Nationalgeographic.co.id—Sepintas lalu, di Sabtu yang syahdu, Jonanda Fattah Anugerah, seorang guru di Surakarta, mengajak saya untuk mengunjungi satu destinasi menarik di sudut sempit Kota Surakarta.
Tempatnya terpencil dan tak diketahui sebelumnya. Rumah Budaya Kratonan, begitulah namanya. Pemandangan yang tampak dari luar adalah bangunan khas Jawa, joglo yang berdiri tegap dan menawan.
Tak sembarangan, rumah joglo di Jawa umumnya dimiliki oleh orang penting atau aristokrat Jawa yang terpandang di daerahnya. Nyatanya, bangunan Rumah Budaya Kratonan ini sebelumnya adalah rumah pribadi milik Moeljadi Djojomartono.
Moeljadi Djojomartono bukanlah orang sembarangan. Ridho Al-Hamdi menulis dalam bukunya berjudul Paradigma Politik Muhammadiyah, terbitan tahun 2020, bahwa Moeljadi (baca: Mulyadi) adalah tokoh penting Muhammadiyah.
"Sejak remaja ia telah aktif dalam Persyarikatan Muhammadiyah. Mulyadi menjadi anggota Muhammadiyah Cabang Solo," tambahnya. Ia memegang peranan penting dalam perkembangan Muhammadiyah di Surakarta.
Moeljadi merupakan seorang orator yang jenaka. Ia pernah menjadi Ketua Partai Majelis Syuro Muslimin Indonesia (Masyumi) Wilayah Provinsi Jawa Tengah, bahkan merangkap sebagai anggota pengurus DPP Masjumi tahun 1947-1956.
Moeljadi juga pernah menjadi dosen Agama Islam dan Budipekerti di Akademi Militer Yogyakarta. Kariernya sebagai militer ditempuhnya sampai pada jabatan sebagai anggota Staf Gubernur Militer Surakarta dan pada tahun 1948-1949 dia ditunjuk sebagai pensihat Menteri Dalam Negeri.
Puncaknya, ia dilantik sebagai Menteri Sosial Indonesia ke-15. Meoljadi ditunjuk sebagai menteri menggantikan Rusiah Sardjono. Ia menjabat cukup singkat, yakni terhitung pada 28 Maret 1966 sampai 25 Juli 1966.
Sepak terjang Moeljadi sebagai tokoh penting bangsa tak diragukan lagi. Lantas ia membangun rumah joglo yang kokoh di sudut sempit Kota Surakarta di Jalan Manduro No.6, Kratonan, Kecamatan Serengan, Kota Surakarta, Jawa Tengah.
Setelah ditinggalkan, rumah bekas Moeljadi, mantan Menteri Sosial di era Soekarno itu akhirnya dbeli oleh istri dari mantan Ketua DPR RI Akbar Tandjung, Krisnina Maharani. Semangat budaya Krisnina diwujudkan dengan menyulap rumah joglo itu sebagai ruang edukasi sejarah Kota Surakarta.
Sekira tahun 2016, Rumah Budaya Kratonan ini diresmikan. Pada saat peresmiannya, Rumah Budaya Kratonan disaksikan oleh Akbar Tandjung, Wali Kota Solo Fx. Rudi Hadyatmo, serta mendiang ibunda Presiden RI Joko Widodo, Sudjiatmo Notomiharjo.

++++++++++++++++++++

◆ **Instruksi Tertulis 1**: Menurut kutipan tentang Rumah Budaya Kratonan, siapa yang digantikan Moeljadi sebagai Menteri Sosial?
◆ **Instruksi Tertulis 2**: Salin ulang kutipan tentang Rumah Budaya Kratonan mulai dari "Moeljadi merupakan seorang" sampai dengan "Masjumi tahun 1947-1956.", lalu tukar "jenaka" dengan "humoris".
Item dalam daftar data tidak berperan dalam latihan ini.

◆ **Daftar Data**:
++++++++++++++++++++

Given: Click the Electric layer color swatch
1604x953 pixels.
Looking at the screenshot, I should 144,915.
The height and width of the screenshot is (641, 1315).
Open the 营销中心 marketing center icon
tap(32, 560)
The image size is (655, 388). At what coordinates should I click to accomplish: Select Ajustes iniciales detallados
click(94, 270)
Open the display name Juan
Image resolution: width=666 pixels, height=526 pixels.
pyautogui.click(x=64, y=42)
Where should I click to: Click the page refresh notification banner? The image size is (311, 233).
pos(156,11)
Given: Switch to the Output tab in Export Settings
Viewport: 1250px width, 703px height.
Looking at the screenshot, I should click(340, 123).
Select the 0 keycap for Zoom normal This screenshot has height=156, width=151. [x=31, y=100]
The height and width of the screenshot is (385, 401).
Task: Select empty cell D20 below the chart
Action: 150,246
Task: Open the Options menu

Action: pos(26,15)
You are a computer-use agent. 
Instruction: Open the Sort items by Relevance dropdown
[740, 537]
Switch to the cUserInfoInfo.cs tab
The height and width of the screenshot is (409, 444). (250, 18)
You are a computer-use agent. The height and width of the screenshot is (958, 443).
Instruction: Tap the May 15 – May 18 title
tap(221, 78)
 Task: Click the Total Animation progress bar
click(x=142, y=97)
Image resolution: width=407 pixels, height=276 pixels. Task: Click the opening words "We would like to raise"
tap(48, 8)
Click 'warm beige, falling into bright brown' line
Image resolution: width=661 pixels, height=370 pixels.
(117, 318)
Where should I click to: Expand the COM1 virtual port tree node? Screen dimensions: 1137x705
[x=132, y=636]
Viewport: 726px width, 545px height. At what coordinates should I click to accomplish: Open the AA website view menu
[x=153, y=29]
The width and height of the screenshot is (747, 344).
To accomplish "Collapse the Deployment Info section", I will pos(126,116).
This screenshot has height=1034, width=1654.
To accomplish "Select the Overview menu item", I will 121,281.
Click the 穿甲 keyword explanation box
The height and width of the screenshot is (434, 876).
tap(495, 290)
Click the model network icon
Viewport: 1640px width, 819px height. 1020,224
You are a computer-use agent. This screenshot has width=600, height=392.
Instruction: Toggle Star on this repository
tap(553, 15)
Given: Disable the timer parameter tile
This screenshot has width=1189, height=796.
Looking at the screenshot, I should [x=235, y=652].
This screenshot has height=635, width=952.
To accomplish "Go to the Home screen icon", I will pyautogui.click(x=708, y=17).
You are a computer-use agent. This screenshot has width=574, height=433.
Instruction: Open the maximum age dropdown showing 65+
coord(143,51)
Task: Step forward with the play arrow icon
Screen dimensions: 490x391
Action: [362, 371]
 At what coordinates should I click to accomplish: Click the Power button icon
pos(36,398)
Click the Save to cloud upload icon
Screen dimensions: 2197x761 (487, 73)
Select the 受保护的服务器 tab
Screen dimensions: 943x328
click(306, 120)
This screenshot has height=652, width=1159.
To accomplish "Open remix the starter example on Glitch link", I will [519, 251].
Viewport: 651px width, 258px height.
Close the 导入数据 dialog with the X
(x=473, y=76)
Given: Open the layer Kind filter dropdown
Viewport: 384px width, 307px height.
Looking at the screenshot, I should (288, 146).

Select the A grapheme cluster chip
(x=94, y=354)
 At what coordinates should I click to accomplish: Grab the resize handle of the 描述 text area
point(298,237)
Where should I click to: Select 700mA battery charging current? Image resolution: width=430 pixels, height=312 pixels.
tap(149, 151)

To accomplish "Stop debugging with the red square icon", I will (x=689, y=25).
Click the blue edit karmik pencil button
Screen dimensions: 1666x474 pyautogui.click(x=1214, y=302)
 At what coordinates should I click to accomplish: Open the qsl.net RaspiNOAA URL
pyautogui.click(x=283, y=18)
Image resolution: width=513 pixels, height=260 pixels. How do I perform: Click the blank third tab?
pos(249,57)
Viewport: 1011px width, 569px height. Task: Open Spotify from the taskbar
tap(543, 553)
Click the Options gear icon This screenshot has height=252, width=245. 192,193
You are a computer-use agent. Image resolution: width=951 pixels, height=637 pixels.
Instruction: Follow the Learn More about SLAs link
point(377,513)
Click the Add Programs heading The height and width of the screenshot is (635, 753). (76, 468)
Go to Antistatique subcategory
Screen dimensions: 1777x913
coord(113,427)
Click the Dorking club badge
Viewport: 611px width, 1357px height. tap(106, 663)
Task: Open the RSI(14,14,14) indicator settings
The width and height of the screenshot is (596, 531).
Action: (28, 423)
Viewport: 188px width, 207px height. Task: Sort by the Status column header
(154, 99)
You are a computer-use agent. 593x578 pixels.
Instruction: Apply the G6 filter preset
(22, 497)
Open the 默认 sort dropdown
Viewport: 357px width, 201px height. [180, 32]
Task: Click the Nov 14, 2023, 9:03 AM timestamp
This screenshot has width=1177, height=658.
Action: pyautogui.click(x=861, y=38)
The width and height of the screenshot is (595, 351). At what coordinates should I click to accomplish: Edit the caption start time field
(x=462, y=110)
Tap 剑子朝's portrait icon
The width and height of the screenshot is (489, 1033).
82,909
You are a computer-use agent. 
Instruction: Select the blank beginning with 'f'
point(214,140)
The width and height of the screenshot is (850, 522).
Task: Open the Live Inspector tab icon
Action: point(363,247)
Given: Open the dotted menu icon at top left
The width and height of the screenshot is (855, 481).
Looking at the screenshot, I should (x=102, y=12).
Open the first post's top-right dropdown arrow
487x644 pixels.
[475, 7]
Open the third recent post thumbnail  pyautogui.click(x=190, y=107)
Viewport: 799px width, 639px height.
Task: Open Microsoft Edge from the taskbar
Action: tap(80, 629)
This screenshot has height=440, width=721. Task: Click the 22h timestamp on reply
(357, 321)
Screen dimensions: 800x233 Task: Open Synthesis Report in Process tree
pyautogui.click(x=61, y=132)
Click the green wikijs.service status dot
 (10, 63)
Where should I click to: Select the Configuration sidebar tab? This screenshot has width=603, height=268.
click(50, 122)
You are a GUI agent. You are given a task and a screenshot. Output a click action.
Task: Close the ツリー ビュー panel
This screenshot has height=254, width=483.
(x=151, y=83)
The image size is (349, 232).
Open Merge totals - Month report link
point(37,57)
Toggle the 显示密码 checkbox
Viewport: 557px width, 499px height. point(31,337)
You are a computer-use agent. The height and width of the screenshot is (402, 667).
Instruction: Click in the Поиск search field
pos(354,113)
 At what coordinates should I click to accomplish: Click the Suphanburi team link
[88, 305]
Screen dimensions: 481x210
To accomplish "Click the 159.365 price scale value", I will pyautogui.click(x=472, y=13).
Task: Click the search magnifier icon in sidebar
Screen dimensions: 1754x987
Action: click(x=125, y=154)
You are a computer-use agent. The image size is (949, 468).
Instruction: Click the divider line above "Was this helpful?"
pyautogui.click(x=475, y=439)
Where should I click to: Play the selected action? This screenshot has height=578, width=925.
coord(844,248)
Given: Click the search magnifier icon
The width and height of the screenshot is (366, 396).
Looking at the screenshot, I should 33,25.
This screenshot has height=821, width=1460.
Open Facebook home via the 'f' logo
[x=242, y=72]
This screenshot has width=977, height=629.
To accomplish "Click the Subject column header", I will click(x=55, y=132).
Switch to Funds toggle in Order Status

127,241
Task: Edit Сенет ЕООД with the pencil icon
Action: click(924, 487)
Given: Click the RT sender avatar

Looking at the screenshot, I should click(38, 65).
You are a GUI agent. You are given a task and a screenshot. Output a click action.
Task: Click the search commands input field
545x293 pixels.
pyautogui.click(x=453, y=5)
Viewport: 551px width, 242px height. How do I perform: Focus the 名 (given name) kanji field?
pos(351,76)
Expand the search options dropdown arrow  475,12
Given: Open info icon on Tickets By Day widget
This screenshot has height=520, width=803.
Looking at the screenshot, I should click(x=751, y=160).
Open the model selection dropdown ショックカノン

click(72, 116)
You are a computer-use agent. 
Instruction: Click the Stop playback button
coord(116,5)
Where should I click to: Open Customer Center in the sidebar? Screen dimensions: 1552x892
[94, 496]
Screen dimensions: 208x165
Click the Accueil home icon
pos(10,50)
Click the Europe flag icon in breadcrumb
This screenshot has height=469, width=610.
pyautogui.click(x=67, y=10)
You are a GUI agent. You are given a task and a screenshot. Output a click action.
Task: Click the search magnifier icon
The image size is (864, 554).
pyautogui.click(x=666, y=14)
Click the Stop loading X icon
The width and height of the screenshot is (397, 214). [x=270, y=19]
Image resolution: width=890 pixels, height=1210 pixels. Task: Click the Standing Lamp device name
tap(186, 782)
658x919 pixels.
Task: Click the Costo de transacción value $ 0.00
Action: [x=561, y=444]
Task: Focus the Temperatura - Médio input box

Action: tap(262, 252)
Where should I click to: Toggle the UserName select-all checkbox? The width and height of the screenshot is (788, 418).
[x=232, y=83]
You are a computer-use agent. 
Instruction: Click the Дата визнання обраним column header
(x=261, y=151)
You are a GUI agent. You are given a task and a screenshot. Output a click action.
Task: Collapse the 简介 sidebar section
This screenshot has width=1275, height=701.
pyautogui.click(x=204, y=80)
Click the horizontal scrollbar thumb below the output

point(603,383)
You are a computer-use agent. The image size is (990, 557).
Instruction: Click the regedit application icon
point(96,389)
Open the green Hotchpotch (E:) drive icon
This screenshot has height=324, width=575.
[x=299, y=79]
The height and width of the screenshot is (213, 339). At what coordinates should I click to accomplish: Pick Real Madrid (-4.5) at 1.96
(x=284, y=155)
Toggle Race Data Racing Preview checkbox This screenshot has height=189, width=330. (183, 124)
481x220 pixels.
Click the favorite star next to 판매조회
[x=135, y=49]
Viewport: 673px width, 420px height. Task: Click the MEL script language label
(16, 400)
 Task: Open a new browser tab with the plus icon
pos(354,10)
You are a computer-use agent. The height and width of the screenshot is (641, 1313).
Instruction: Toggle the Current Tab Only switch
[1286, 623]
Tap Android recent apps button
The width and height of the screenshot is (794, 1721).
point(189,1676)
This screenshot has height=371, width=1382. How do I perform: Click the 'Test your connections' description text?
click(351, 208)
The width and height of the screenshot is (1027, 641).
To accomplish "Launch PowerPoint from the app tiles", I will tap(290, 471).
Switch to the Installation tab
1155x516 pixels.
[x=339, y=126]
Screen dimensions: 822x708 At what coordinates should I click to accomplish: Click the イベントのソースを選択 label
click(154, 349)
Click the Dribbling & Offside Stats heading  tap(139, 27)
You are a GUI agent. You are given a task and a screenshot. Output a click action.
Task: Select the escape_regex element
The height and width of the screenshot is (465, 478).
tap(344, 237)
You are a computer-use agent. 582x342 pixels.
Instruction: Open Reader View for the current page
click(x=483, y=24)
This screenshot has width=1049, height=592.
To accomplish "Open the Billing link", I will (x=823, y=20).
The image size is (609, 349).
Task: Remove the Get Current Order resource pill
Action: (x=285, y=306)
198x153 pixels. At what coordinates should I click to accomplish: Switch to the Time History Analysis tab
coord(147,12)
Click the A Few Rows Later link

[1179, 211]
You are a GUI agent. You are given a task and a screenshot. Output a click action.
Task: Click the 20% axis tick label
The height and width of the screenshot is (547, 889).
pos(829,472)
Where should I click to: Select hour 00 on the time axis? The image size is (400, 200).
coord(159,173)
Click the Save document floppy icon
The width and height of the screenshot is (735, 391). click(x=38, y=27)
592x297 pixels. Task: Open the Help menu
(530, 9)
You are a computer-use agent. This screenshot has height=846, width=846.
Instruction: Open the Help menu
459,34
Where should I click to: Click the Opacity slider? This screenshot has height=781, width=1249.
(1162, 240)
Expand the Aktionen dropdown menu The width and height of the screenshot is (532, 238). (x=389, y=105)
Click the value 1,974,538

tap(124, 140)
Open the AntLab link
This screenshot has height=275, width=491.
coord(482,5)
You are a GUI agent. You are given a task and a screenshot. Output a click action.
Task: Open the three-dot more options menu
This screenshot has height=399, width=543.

++++++++++++++++++++

◆ **Hasil Latihan 1**: Rusiah Sardjono.

◆ **Hasil Latihan 2**:
Moeljadi merupakan seorang orator yang humoris. Ia pernah menjadi Ketua Partai Majelis Syuro Muslimin Indonesia (Masyumi) Wilayah Provinsi Jawa Tengah, bahkan merangkap sebagai anggota pengurus DPP Masjumi tahun 1947-1956.